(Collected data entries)
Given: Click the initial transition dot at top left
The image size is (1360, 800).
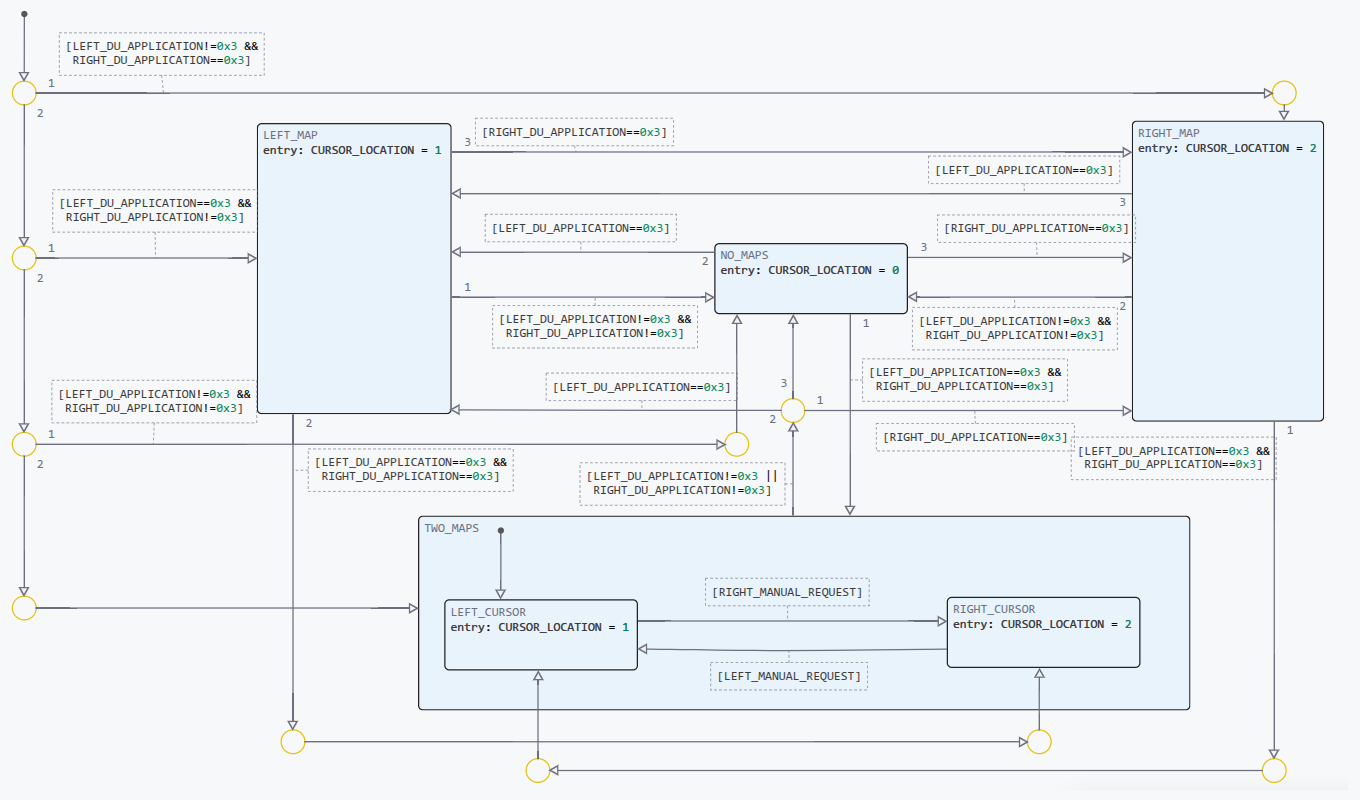Looking at the screenshot, I should click(24, 16).

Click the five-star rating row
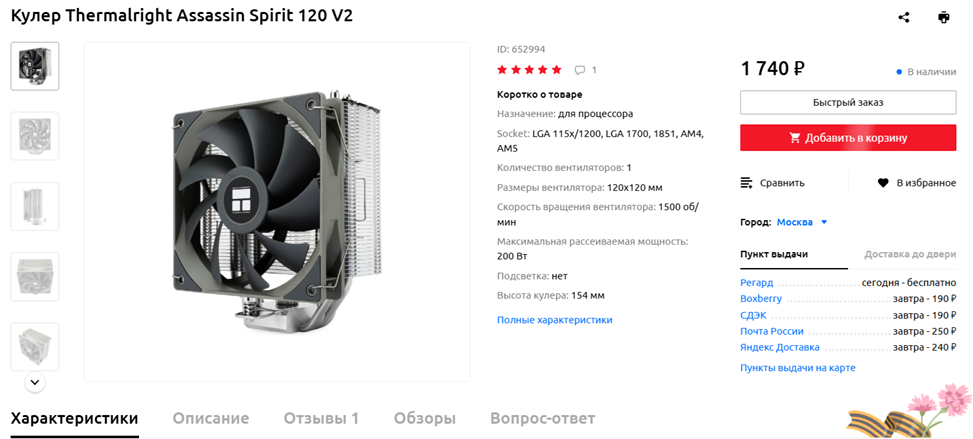click(x=529, y=70)
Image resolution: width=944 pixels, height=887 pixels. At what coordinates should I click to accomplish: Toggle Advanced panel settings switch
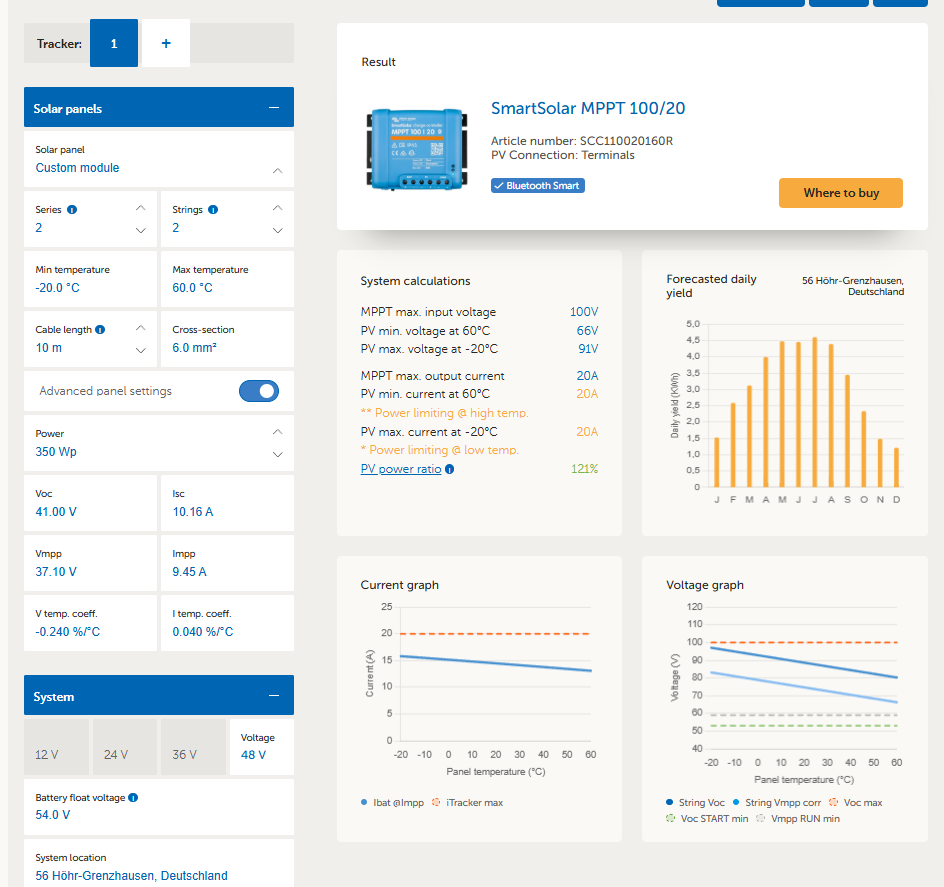[x=259, y=391]
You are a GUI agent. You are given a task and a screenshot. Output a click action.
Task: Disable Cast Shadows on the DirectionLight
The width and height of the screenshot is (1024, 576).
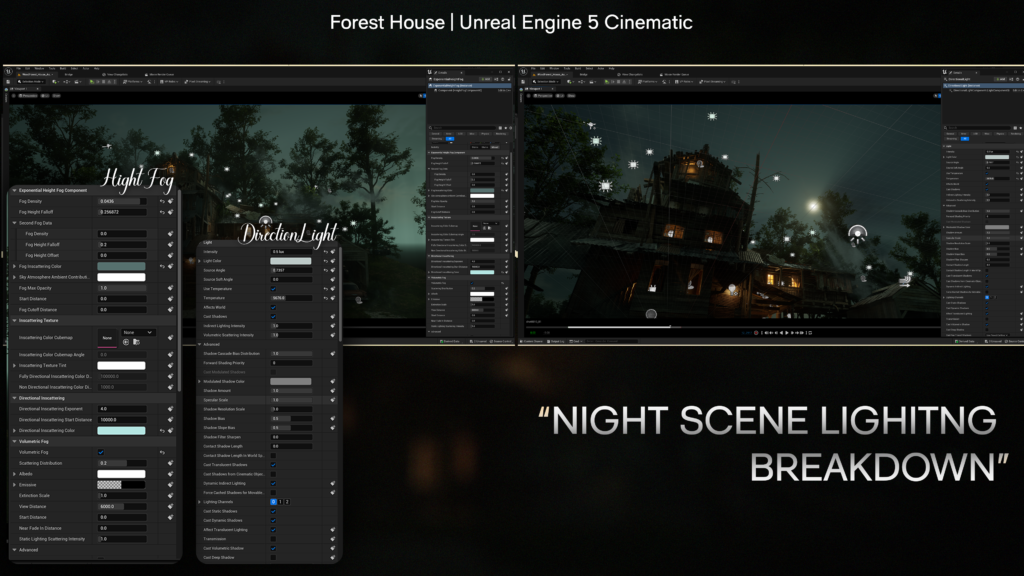pos(273,316)
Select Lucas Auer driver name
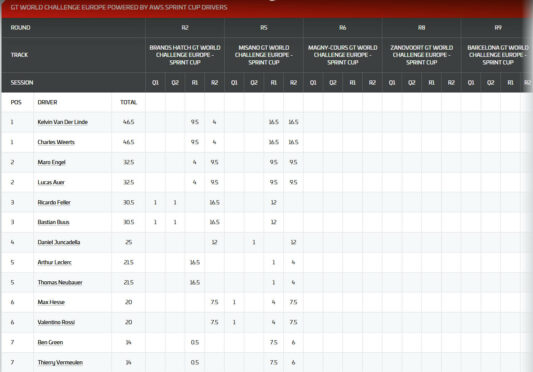This screenshot has width=533, height=372. tap(51, 182)
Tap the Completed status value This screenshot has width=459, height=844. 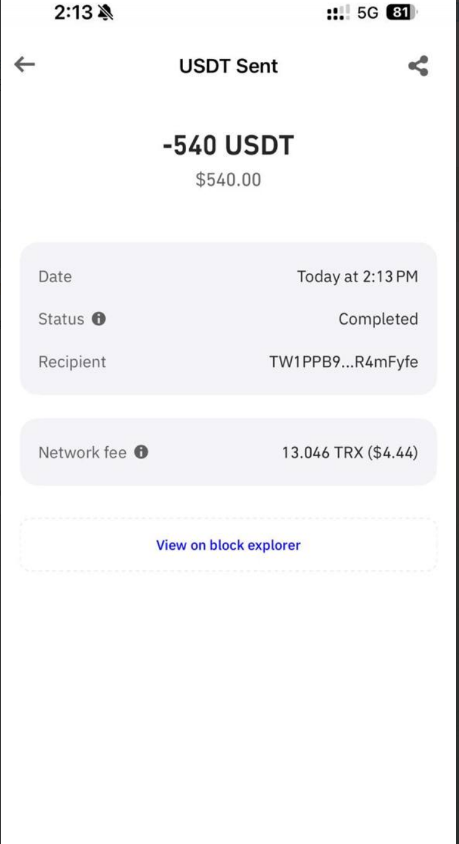378,319
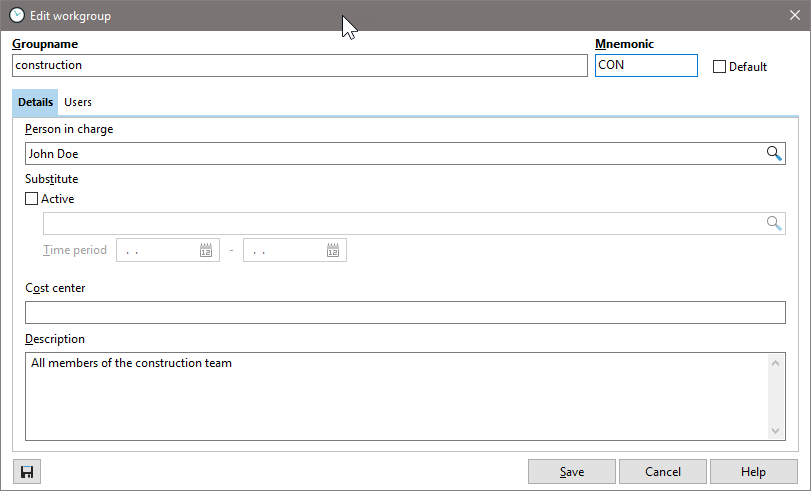Open the end date calendar picker

[x=333, y=250]
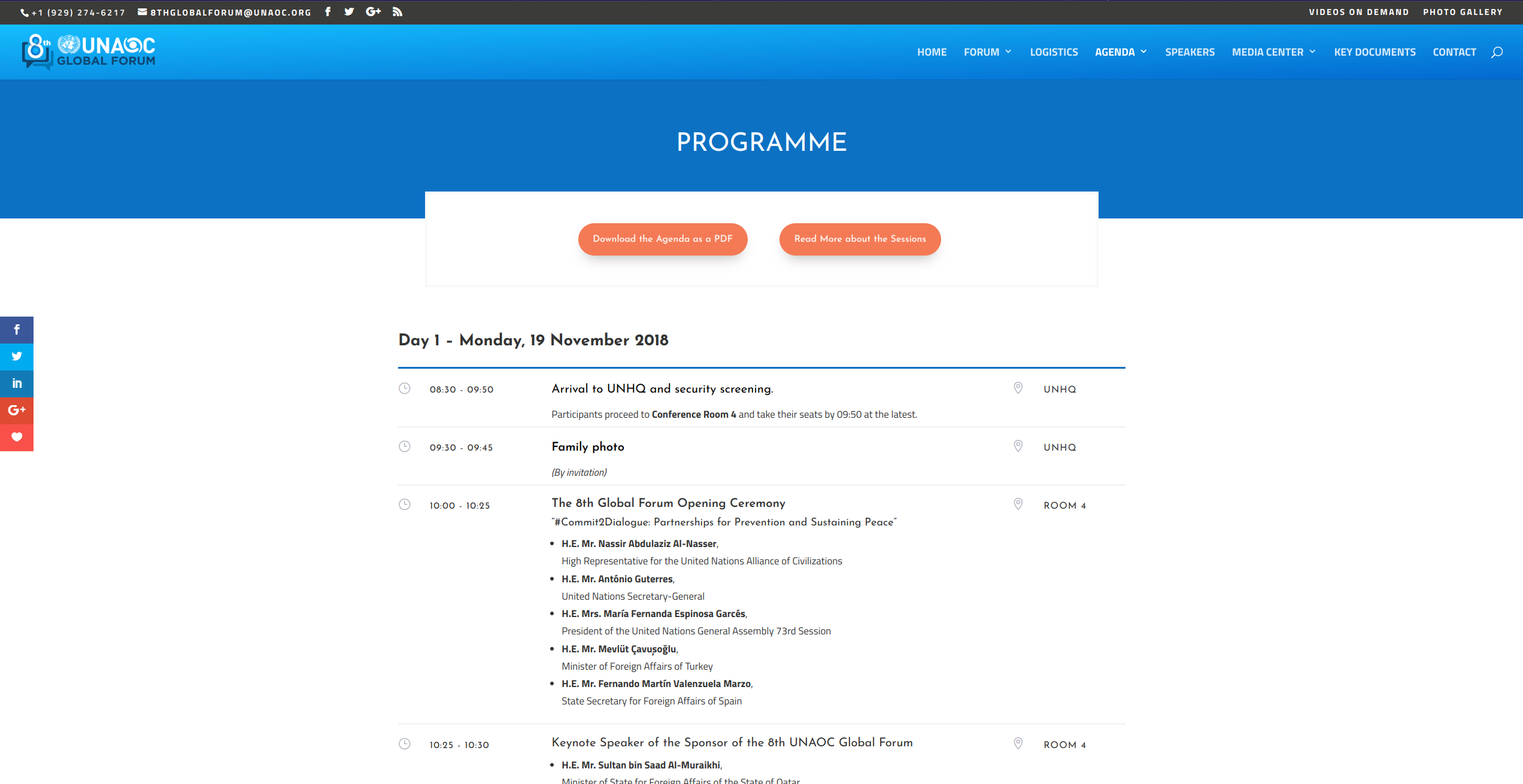The height and width of the screenshot is (784, 1523).
Task: Click Download the Agenda as a PDF
Action: pos(662,239)
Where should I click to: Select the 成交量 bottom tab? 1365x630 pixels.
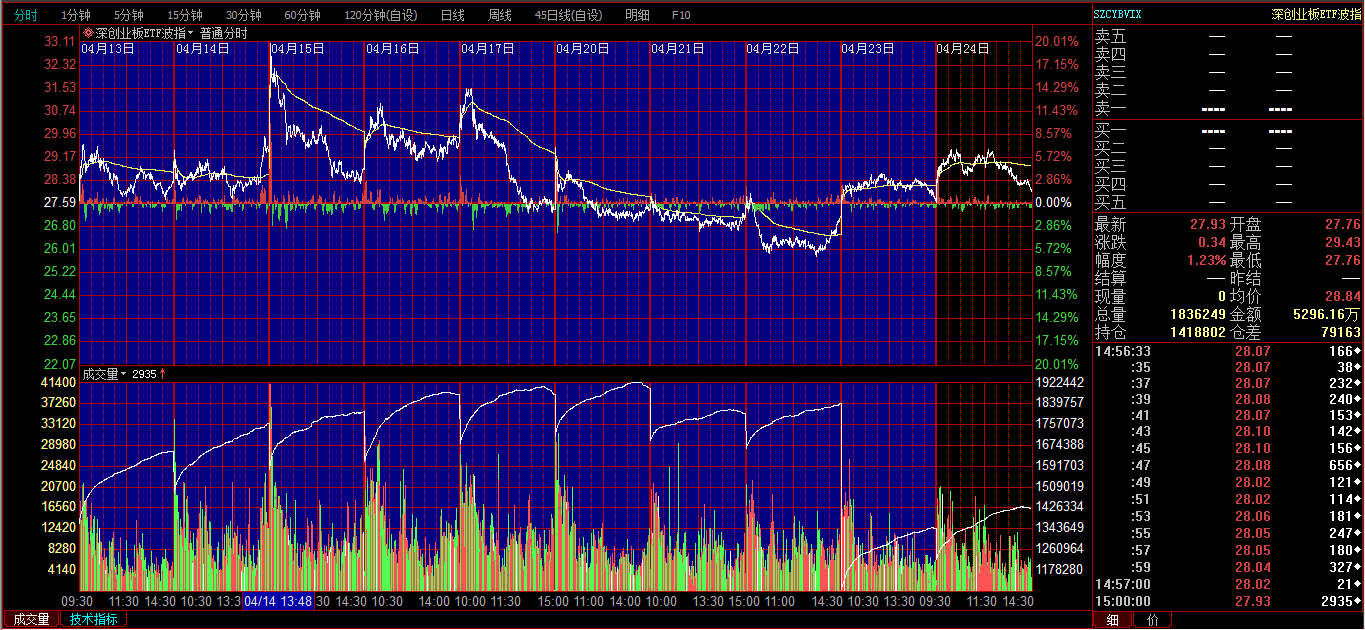29,619
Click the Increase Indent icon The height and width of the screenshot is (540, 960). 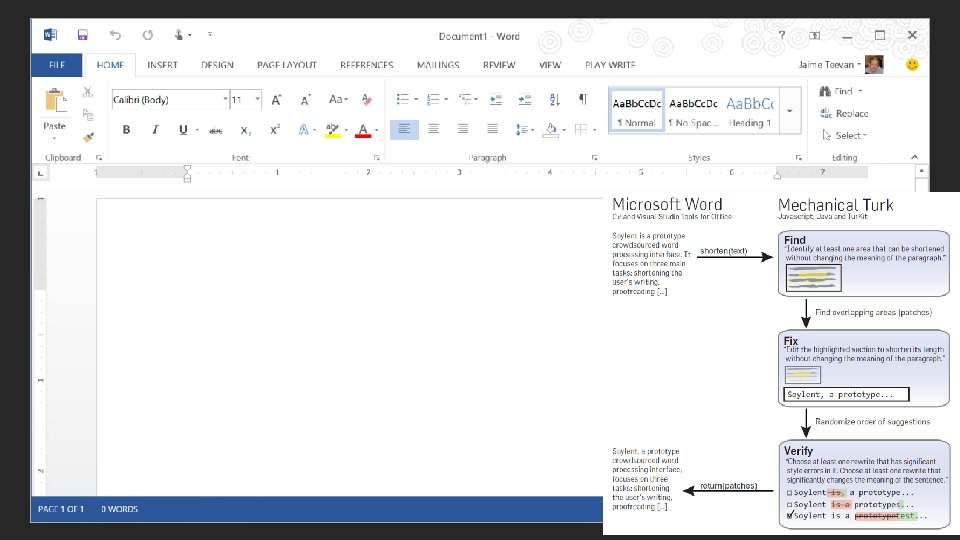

EXERCISE INSTRUCTIONS: Leaving out the pictures, return exactly the lines from the one that contains "Where should I" through the last line of the records above, inclusive.

TASK SOLUTION:
Where should I click to: Select the 成交量 bottom tab? 1365x630 pixels.
29,619
Click the Increase Indent icon The height and width of the screenshot is (540, 960). 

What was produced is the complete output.